Screen grounding data:
--- --- ---

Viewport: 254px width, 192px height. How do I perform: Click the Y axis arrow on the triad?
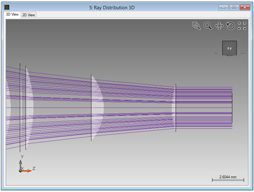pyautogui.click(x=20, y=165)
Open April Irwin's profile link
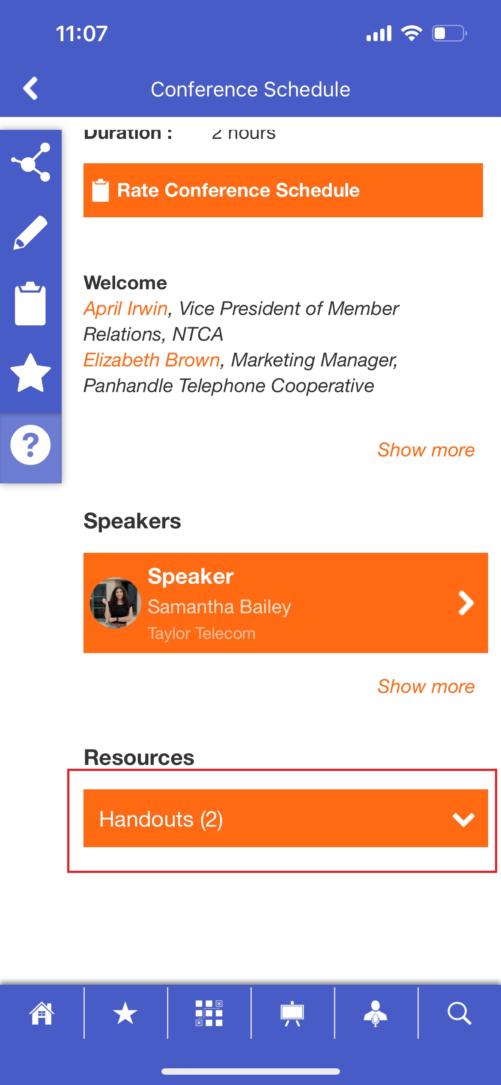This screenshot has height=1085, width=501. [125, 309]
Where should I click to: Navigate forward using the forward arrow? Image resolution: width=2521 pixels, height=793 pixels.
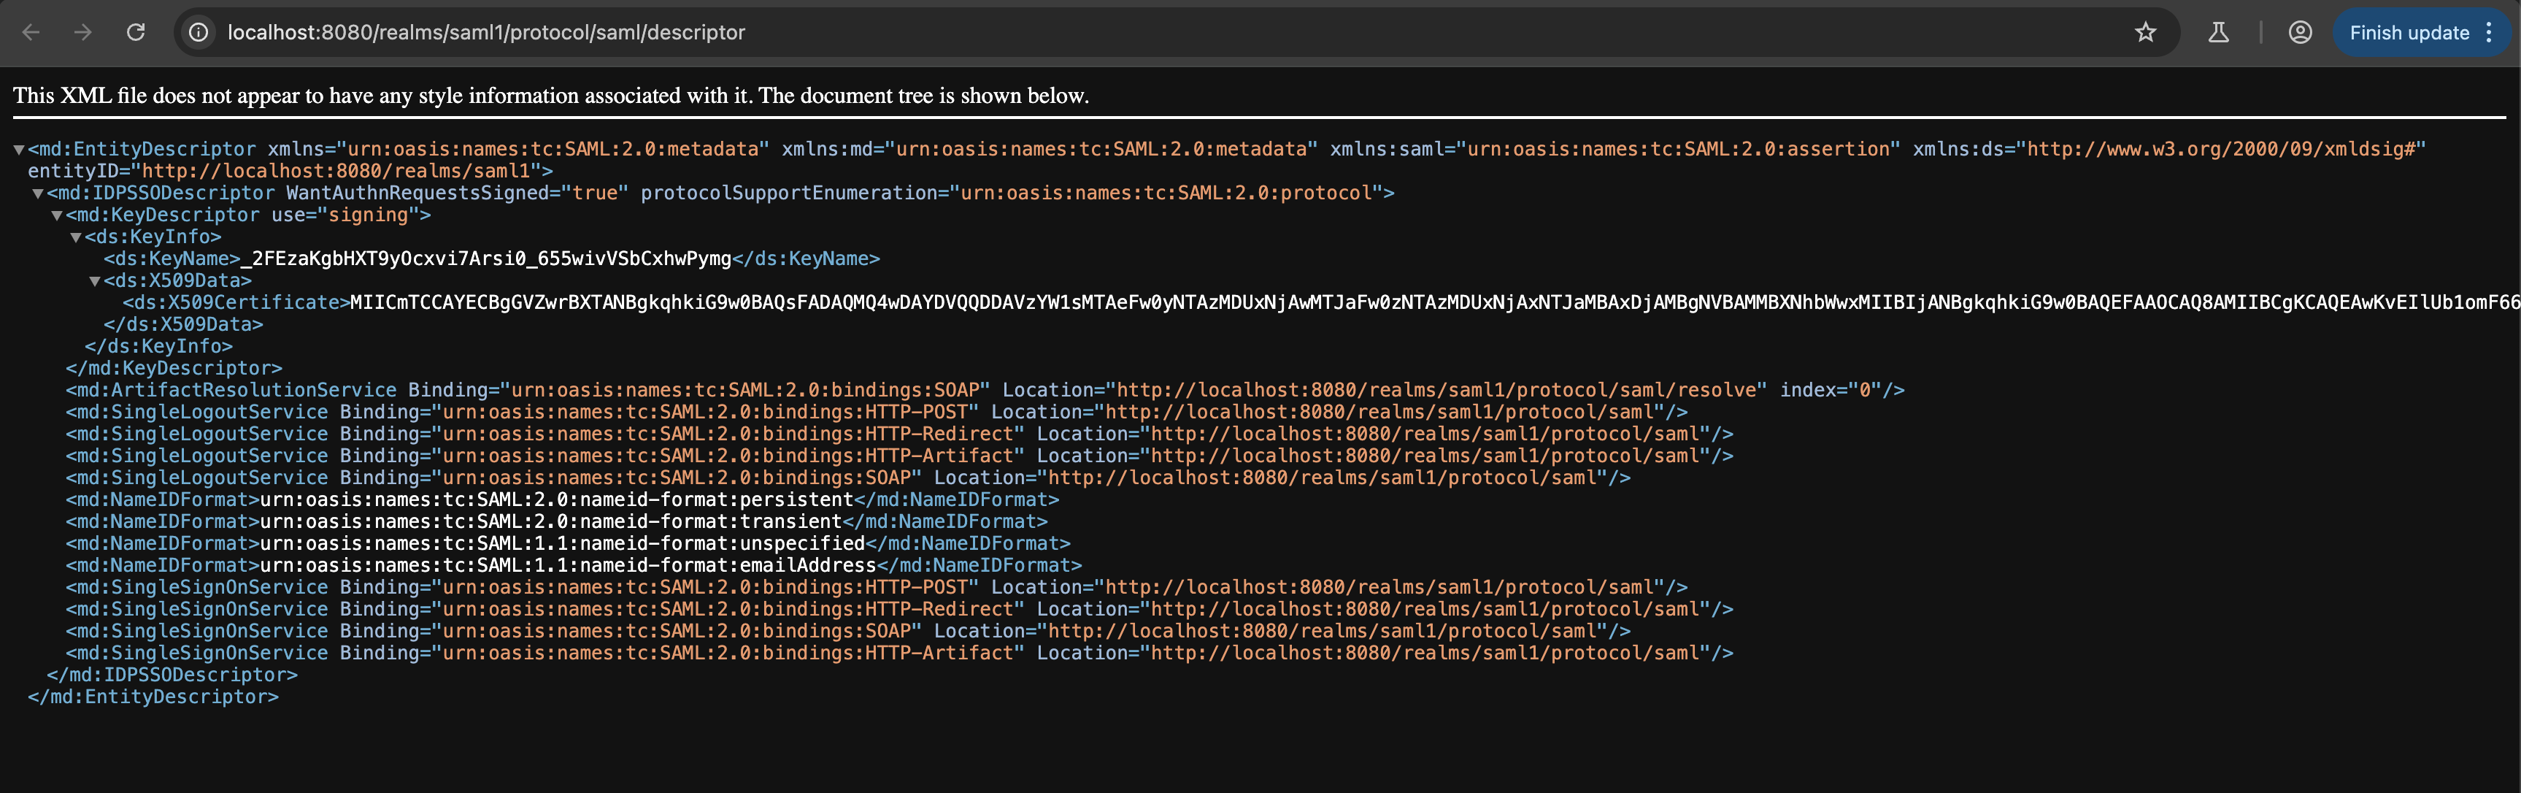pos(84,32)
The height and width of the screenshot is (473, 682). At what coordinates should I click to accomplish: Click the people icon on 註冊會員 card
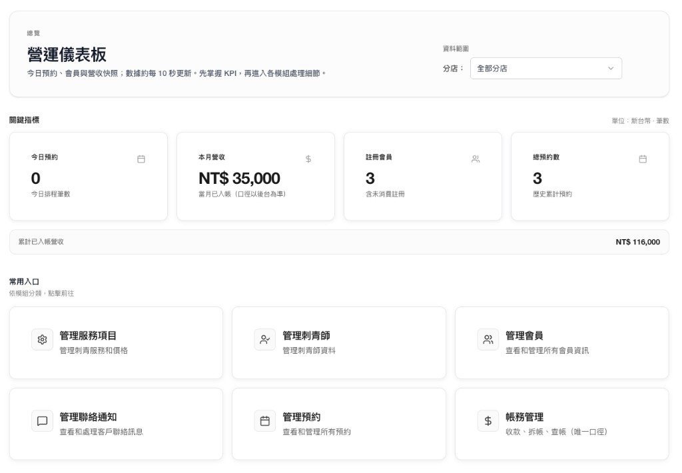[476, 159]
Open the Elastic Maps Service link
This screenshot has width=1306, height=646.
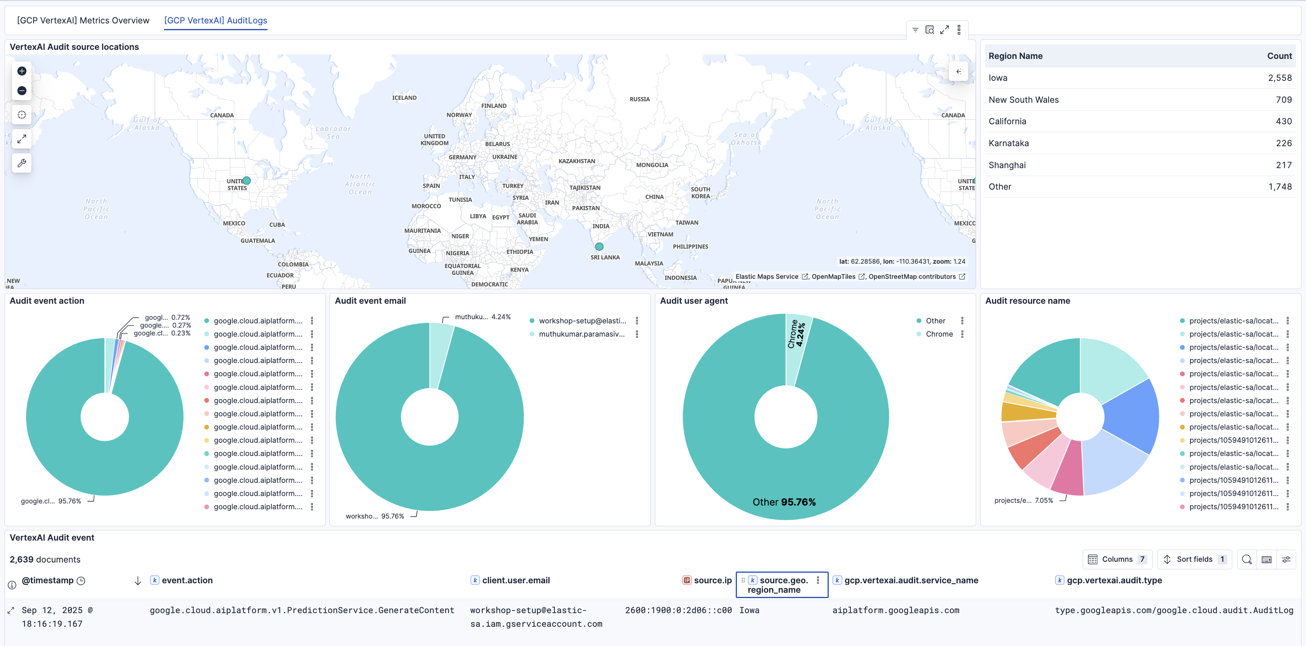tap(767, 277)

--- --- ---

* [Goal of the exercise]: Lay out the data as a two-column CSV with the headers "request" and "answer," one row per request, each value in a single quoted field with any line breaks replaced by spaces. Begin at the line that contains "Where should I", stop after the last line of the data, and leave the pictures out.

* [Output of the task]:
request,answer
"Where should I click to: Navigate forward using the forward arrow? Image resolution: width=2521 pixels, height=793 pixels.","pos(84,32)"
"The height and width of the screenshot is (473, 682). At what coordinates should I click to accomplish: Click the people icon on 註冊會員 card","[476, 159]"
"Open the Elastic Maps Service link This screenshot has width=1306, height=646.","tap(767, 277)"